Lessons from a power outage: restoring my homelab and network

Posted on 7th of June 2025.

Recently, I ran into a frustrating power outage that knocked my entire homelab offline. While the downtime itself wasn’t catastrophic, the process of getting everything back online made me painfully aware of some weak points in my setup. In hindsight, it was a valuable experience that forced me to rethink parts of my infrastructure.

Here’s a breakdown of what went wrong, how I dealt with it, and a few key takeaways that might help others running similar setups avoid the same headaches.

What Happened

After power was restored, I expected most of my equipment to boot back up and start functioning more or less normally. That didn’t happen.

The NAS Didn’t Auto-Boot

My NAS, which hosts both HDD and SSD storage and backs all my VM disks, didn’t turn itself back on after the power outage. This turned out to be a BIOS setting—auto-boot after power loss was simply disabled.

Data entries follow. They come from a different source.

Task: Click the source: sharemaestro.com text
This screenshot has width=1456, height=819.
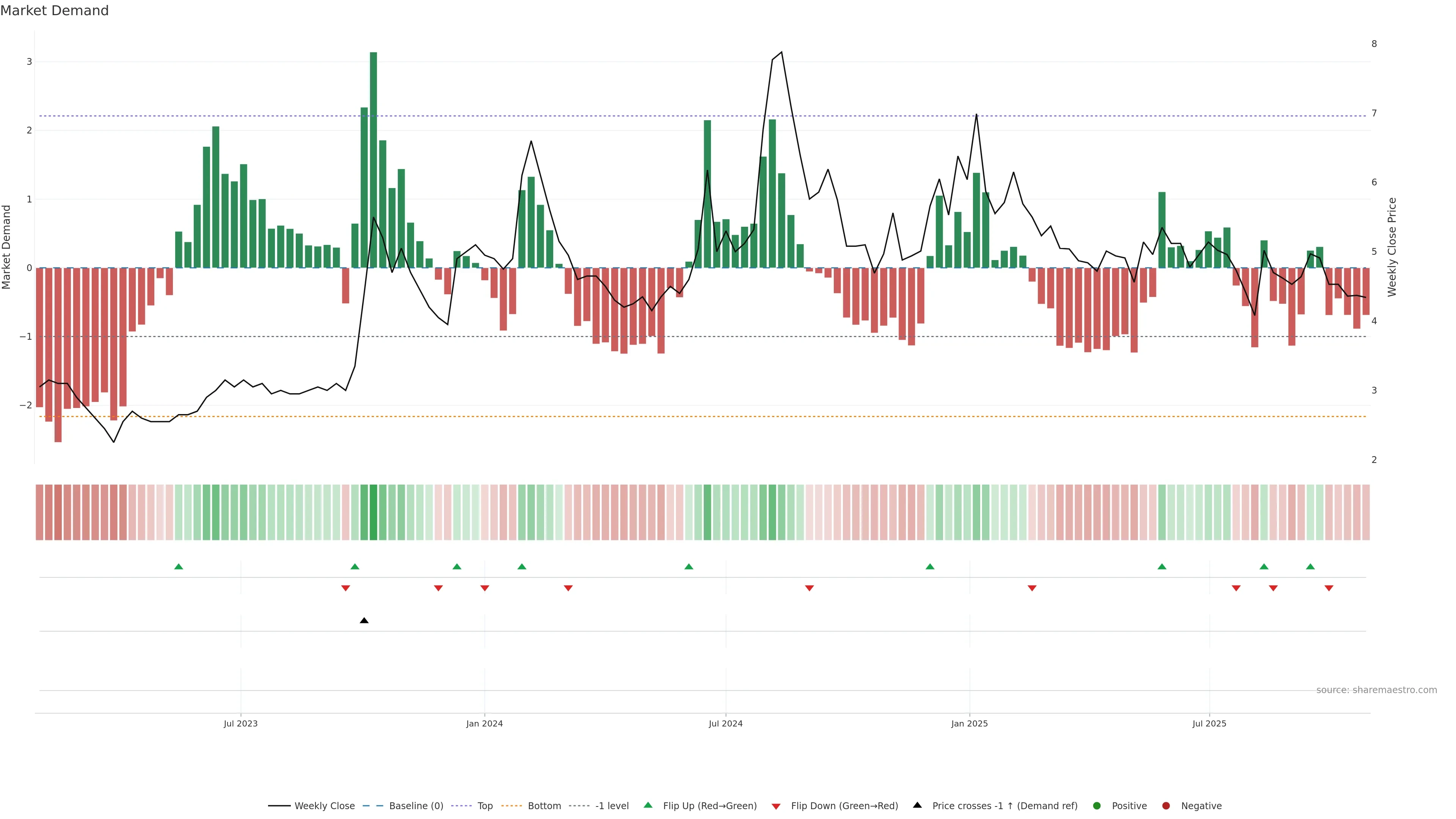Action: click(x=1376, y=690)
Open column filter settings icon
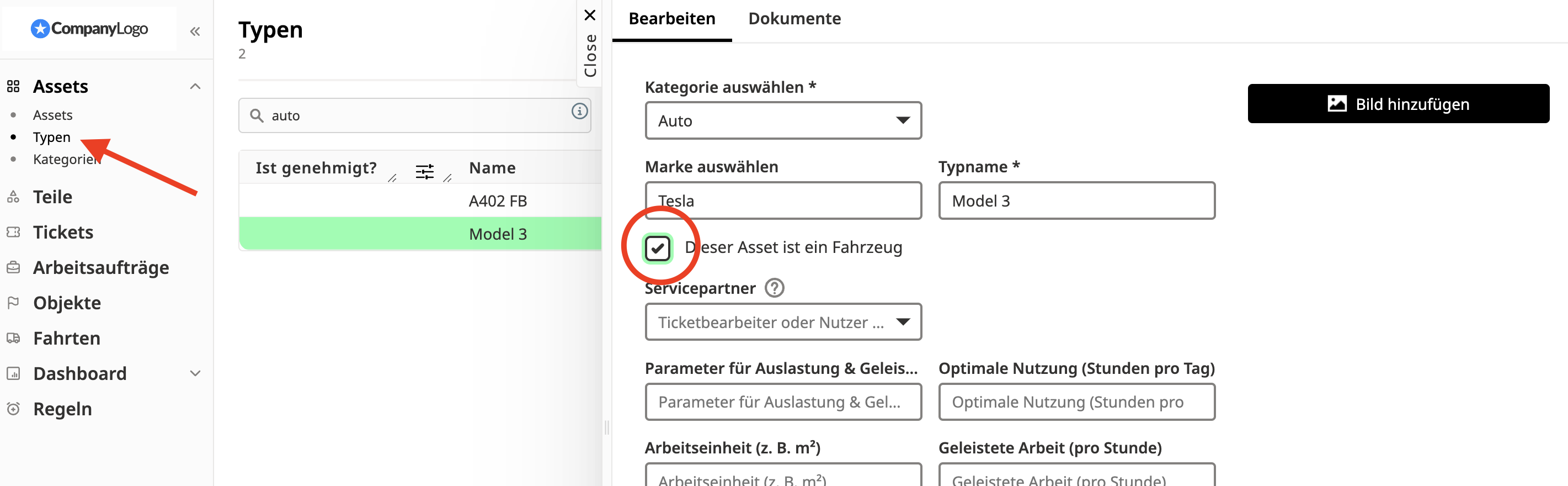 pos(424,171)
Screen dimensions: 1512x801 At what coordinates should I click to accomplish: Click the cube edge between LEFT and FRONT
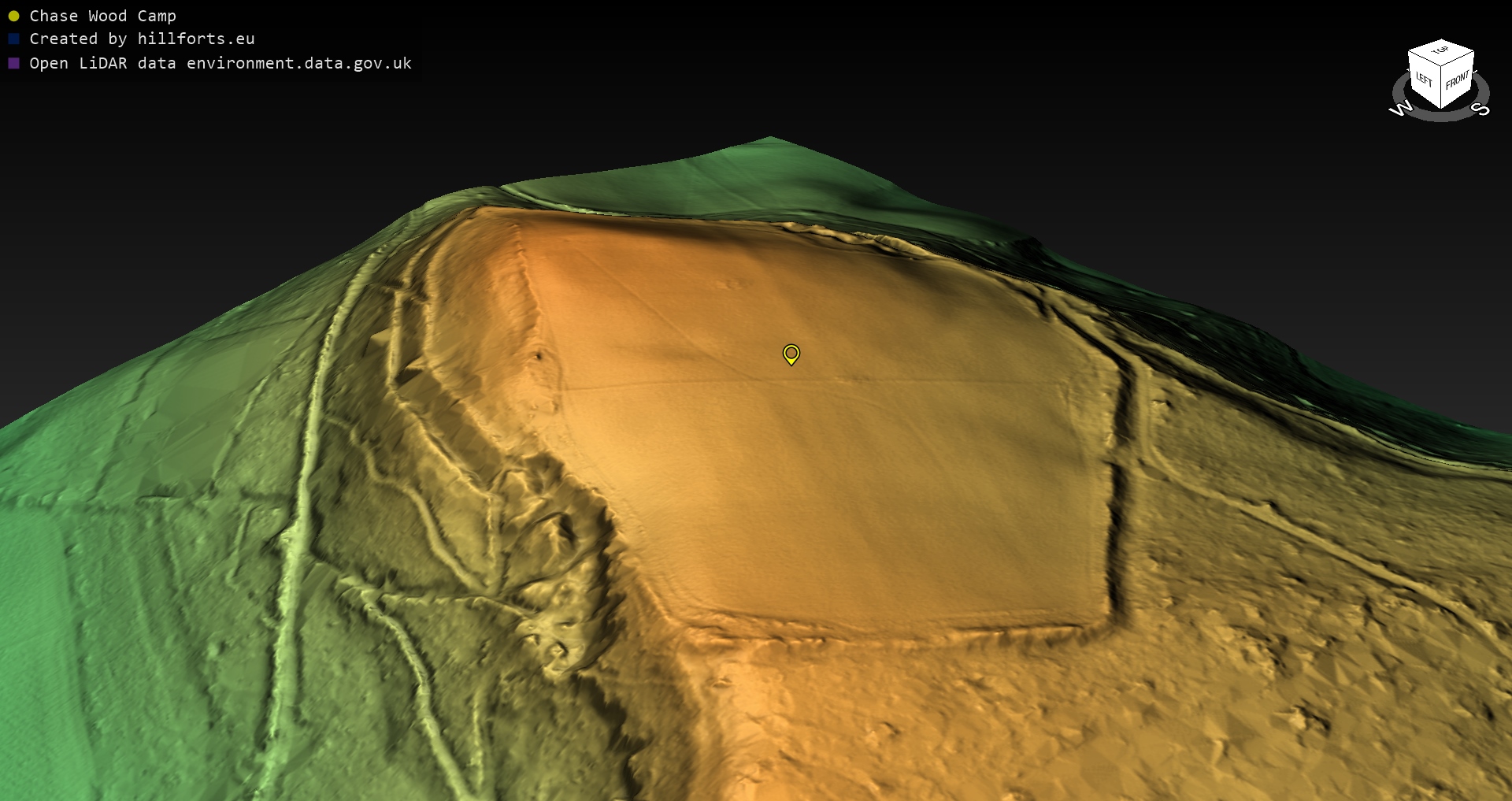[1441, 88]
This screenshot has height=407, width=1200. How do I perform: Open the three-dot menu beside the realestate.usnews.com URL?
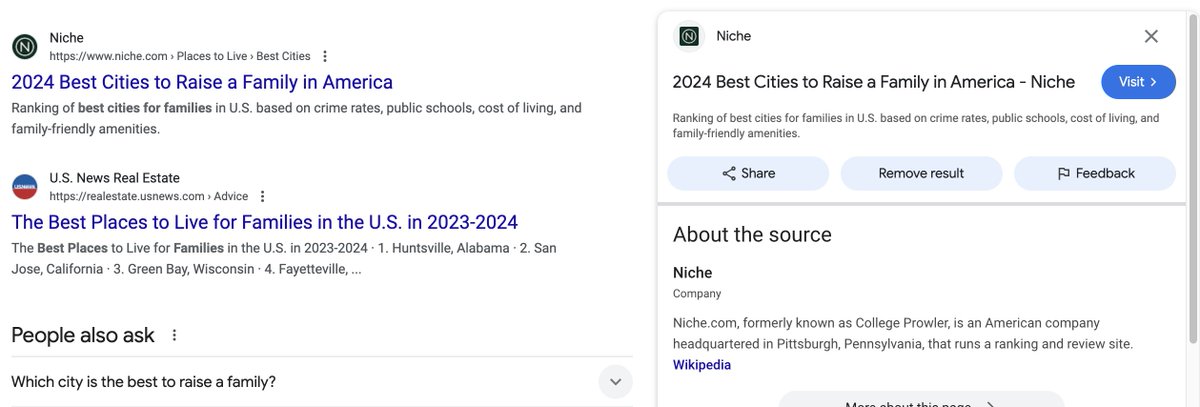(262, 197)
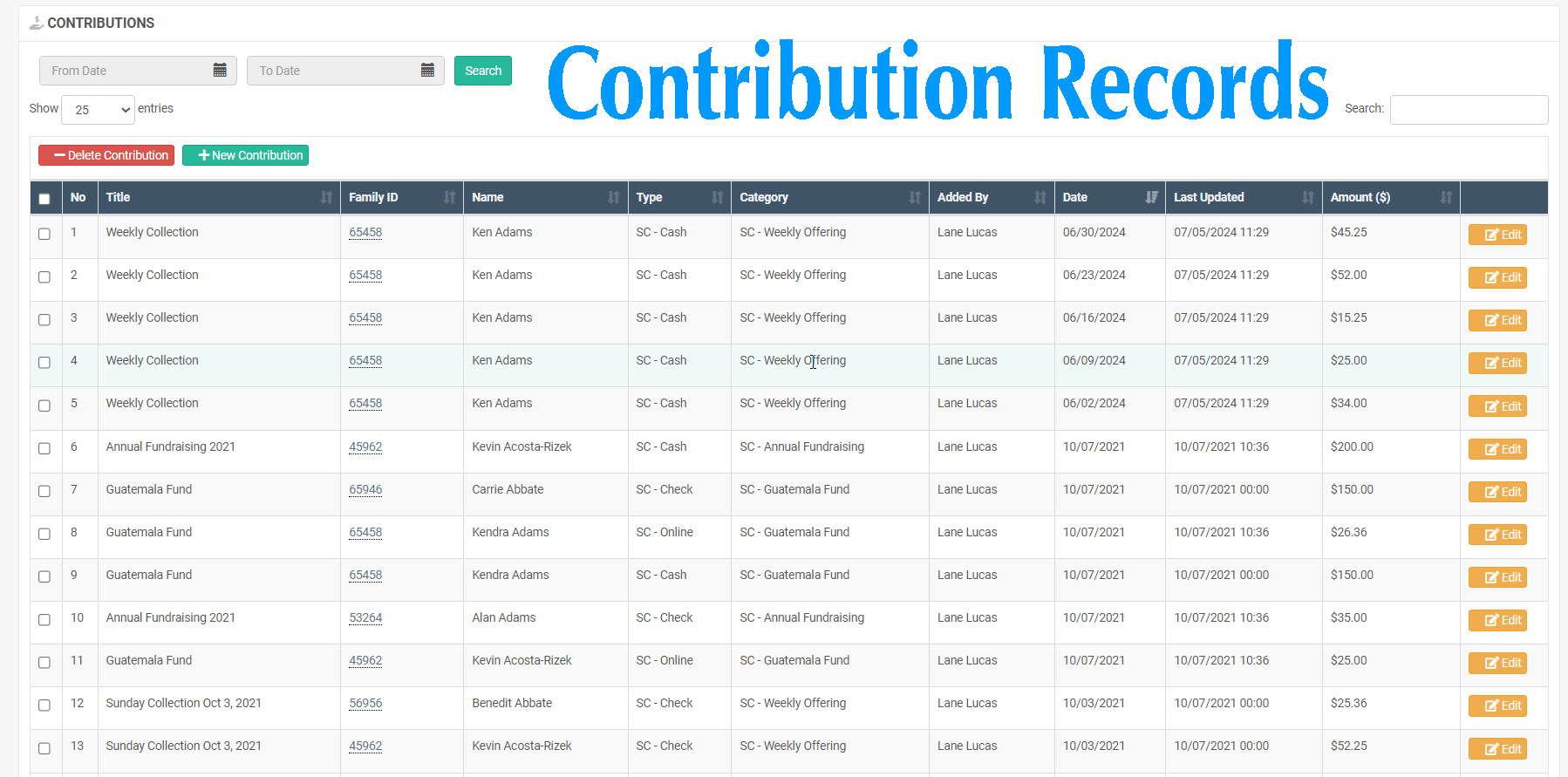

This had a cascading effect: since the VM disks live on the NAS, nothing that depends on them could start properly until it came back online.

Internet was up, but DNS was down

As Jeff Geerling always says...

The network came back up, and I had internet access. However, internal and external DNS resolution was completely broken. This caused problems like:

Not being able to reach either of my Proxmox hypervisors by hostname.
Pi-hole, which handles DNS for the network, wasn’t running since it’s a VM hosted on Proxmox.
I rely on DNS to access many internal tools and services, including password management and remote access.

One ironic twist: to start the Pi-hole VM, I needed to get into the Proxmox interface, but I couldn’t resolve its hostname due to DNS being down. A real chicken-and-egg situation.

Thankfully, I could still reach my router, and used nslookup against its IP to resolve the Proxmox host's IP address. Luckily I have all my internal DNS entries configured in pfsense, which Pi-hole normally uses to forward my internal TLD to.

Proxmox quorum issues

On both of the Proxmox nodes, the VMs wouldn’t start. It turned out to be a cluster quorum issue; I had recently decommissioned a third node without removing it from the Proxmox cluster. Because the node could never be reached, the cluster refused to start any VMs.

Short-term fix: I manually ran pvecm expected 2 to force quorum. The catch? I had to remember that command without internet access. Luckily, I found it in .bash_history using grep because I had had this issue before.

After this I implemented a more long-term fix, namely removing the offline node from the Proxmox cluster.

Boot errors on the second Proxmox node

On rebooting the second Proxmox host, I ran into a cryptic Cannot initialize CMAP service error. I’m still not exactly sure what caused it, but a reboot cleared it up. Possibly a timing or corruption issue during the power loss.

Key Takeaways

This experience gave me a solid list of things I need to change and improve. If you’re running a homelab or any sort of self-hosted infrastructure, some of these might be worth acting on:

1. Enable auto-boot on all critical devices

It’s easy to forget if you don't get many power outages, but make sure your NAS and servers are set to auto-boot after a power failure. One unchecked BIOS setting can take your whole stack down longer than necessary.

2. Redundant or backup DNS is not optional

Relying solely on a DNS VM hosted inside your infrastructure creates a fragile loop. Consider having a secondary DNS source available—whether it’s your router, a little Raspberry Pi with its sole purpose being DNS or forcing critical (static!) IPs in your /etc/hosts.

3. Document critical IP addresses

When DNS fails, knowing IP addresses of key infrastructure (hypervisors, NAS, router, management UIs) can save you. Write them down somewhere physically accessible, or keep a copy on an offline device like your local drive (not your NAS!).

4. Password access shouldn’t be internet-dependent

If your password manager only works with a cloud sync or DNS resolution, that’s a problem. Make sure you have offline access to key credentials or at least a secure backup (even an encrypted text file locally can do the job in a pinch).

5. Simplify your proxmox cluster

If you don’t consistently run multiple nodes, consider whether you need a cluster at all. Clustering adds complexity—like quorum requirements—that can bite you during partial outages. Sometimes, standalone nodes are more resilient for a small-scale setup.

Final Thoughts

Power outages are inevitable, but cascading failures don’t have to be. I thought I had a fairly robust setup, but this incident exposed several weak points I hadn’t fully considered. It was a good reminder that automation, documentation, and a bit of simplicity can go a long way in making recovery faster and less stressful.

If you’re running your own infrastructure at home or for a small team, take a few minutes to audit your boot settings, DNS setup, and cluster configuration. Hopefully, your next recovery process will be a bit smoother than mine was.